EXERCISE DETAILS - Please copy every line of the listing below without changing anything.
:: EXTRACTED RECORDS ::
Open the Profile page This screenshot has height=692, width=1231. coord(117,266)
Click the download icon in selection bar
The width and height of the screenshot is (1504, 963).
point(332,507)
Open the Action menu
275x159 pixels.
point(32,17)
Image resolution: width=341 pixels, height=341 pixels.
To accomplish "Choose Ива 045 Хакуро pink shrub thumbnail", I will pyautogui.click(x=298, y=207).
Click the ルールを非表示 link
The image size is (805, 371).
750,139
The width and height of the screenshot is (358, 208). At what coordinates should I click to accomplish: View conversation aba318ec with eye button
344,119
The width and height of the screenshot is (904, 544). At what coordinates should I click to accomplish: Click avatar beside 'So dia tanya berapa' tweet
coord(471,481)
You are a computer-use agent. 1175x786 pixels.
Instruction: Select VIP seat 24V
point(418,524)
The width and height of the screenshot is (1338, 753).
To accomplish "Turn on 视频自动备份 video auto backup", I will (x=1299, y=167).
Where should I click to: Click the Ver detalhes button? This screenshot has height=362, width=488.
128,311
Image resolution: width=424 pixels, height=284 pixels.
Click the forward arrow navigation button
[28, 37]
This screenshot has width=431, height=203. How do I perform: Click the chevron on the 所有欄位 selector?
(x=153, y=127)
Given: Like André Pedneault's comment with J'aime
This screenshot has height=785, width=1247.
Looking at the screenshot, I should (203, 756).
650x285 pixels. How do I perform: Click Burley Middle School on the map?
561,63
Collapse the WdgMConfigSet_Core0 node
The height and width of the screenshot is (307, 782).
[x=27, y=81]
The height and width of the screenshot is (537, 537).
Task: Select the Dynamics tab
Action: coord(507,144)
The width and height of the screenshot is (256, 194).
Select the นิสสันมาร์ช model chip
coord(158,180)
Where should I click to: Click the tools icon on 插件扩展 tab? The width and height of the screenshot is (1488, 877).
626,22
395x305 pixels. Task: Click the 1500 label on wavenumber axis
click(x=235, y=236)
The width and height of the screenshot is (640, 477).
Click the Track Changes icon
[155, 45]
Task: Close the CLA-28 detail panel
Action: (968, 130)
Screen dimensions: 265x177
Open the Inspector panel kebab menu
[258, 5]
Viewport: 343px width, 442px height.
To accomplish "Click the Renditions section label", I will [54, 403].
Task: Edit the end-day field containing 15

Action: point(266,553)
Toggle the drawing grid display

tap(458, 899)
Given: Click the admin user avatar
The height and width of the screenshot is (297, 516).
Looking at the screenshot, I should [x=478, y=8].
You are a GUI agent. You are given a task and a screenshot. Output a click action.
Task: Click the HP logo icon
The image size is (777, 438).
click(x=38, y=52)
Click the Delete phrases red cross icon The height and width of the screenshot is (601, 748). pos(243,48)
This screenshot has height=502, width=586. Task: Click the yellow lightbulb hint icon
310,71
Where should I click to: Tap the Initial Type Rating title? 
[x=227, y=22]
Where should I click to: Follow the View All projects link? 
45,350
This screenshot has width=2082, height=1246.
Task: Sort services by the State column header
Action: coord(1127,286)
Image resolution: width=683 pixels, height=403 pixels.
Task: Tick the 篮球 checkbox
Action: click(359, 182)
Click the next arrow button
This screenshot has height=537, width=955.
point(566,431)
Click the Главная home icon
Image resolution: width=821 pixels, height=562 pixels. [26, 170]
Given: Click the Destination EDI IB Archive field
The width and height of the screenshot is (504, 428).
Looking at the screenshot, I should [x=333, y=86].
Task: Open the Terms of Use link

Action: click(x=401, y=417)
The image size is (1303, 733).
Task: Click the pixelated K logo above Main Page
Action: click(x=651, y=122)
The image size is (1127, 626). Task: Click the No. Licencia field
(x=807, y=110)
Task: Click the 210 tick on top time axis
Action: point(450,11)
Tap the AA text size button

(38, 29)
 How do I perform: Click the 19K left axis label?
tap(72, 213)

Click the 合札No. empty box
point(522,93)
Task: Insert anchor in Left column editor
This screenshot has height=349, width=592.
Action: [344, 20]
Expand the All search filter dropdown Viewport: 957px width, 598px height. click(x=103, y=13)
:::
RESPONSE FOR THIS EXERCISE -
Open the Profile page This screenshot has height=692, width=1231. coord(117,266)
Click the download icon in selection bar
The width and height of the screenshot is (1504, 963).
point(332,507)
Open the Action menu
275x159 pixels.
point(32,17)
Image resolution: width=341 pixels, height=341 pixels.
To accomplish "Choose Ива 045 Хакуро pink shrub thumbnail", I will pyautogui.click(x=298, y=207).
Click the ルールを非表示 link
The image size is (805, 371).
750,139
The width and height of the screenshot is (358, 208). At what coordinates should I click to accomplish: View conversation aba318ec with eye button
344,119
The width and height of the screenshot is (904, 544). At what coordinates should I click to accomplish: Click avatar beside 'So dia tanya berapa' tweet
coord(471,481)
You are a computer-use agent. 1175x786 pixels.
Instruction: Select VIP seat 24V
point(418,524)
The width and height of the screenshot is (1338, 753).
To accomplish "Turn on 视频自动备份 video auto backup", I will (x=1299, y=167).
Where should I click to: Click the Ver detalhes button? This screenshot has height=362, width=488.
128,311
Image resolution: width=424 pixels, height=284 pixels.
Click the forward arrow navigation button
[28, 37]
This screenshot has width=431, height=203. How do I perform: Click the chevron on the 所有欄位 selector?
(x=153, y=127)
Given: Like André Pedneault's comment with J'aime
This screenshot has height=785, width=1247.
Looking at the screenshot, I should (203, 756).
650x285 pixels. How do I perform: Click Burley Middle School on the map?
561,63
Collapse the WdgMConfigSet_Core0 node
The height and width of the screenshot is (307, 782).
[x=27, y=81]
The height and width of the screenshot is (537, 537).
Task: Select the Dynamics tab
Action: coord(507,144)
The width and height of the screenshot is (256, 194).
Select the นิสสันมาร์ช model chip
coord(158,180)
Where should I click to: Click the tools icon on 插件扩展 tab? The width and height of the screenshot is (1488, 877).
626,22
395x305 pixels. Task: Click the 1500 label on wavenumber axis
click(x=235, y=236)
The width and height of the screenshot is (640, 477).
Click the Track Changes icon
[155, 45]
Task: Close the CLA-28 detail panel
Action: (968, 130)
Screen dimensions: 265x177
Open the Inspector panel kebab menu
[258, 5]
Viewport: 343px width, 442px height.
To accomplish "Click the Renditions section label", I will [54, 403].
Task: Edit the end-day field containing 15

Action: point(266,553)
Toggle the drawing grid display

tap(458, 899)
Given: Click the admin user avatar
The height and width of the screenshot is (297, 516).
Looking at the screenshot, I should [x=478, y=8].
You are a GUI agent. You are given a task and a screenshot. Output a click action.
Task: Click the HP logo icon
The image size is (777, 438).
click(x=38, y=52)
Click the Delete phrases red cross icon The height and width of the screenshot is (601, 748). pos(243,48)
This screenshot has height=502, width=586. Task: Click the yellow lightbulb hint icon
310,71
Where should I click to: Tap the Initial Type Rating title? 
[x=227, y=22]
Where should I click to: Follow the View All projects link? 
45,350
This screenshot has width=2082, height=1246.
Task: Sort services by the State column header
Action: coord(1127,286)
Image resolution: width=683 pixels, height=403 pixels.
Task: Tick the 篮球 checkbox
Action: click(359, 182)
Click the next arrow button
This screenshot has height=537, width=955.
point(566,431)
Click the Главная home icon
Image resolution: width=821 pixels, height=562 pixels. [26, 170]
Given: Click the Destination EDI IB Archive field
The width and height of the screenshot is (504, 428).
Looking at the screenshot, I should [x=333, y=86].
Task: Open the Terms of Use link

Action: click(x=401, y=417)
The image size is (1303, 733).
Task: Click the pixelated K logo above Main Page
Action: click(x=651, y=122)
The image size is (1127, 626). Task: Click the No. Licencia field
(x=807, y=110)
Task: Click the 210 tick on top time axis
Action: point(450,11)
Tap the AA text size button

(38, 29)
 How do I perform: Click the 19K left axis label?
tap(72, 213)

Click the 合札No. empty box
point(522,93)
Task: Insert anchor in Left column editor
This screenshot has height=349, width=592.
Action: [344, 20]
Expand the All search filter dropdown Viewport: 957px width, 598px height. click(x=103, y=13)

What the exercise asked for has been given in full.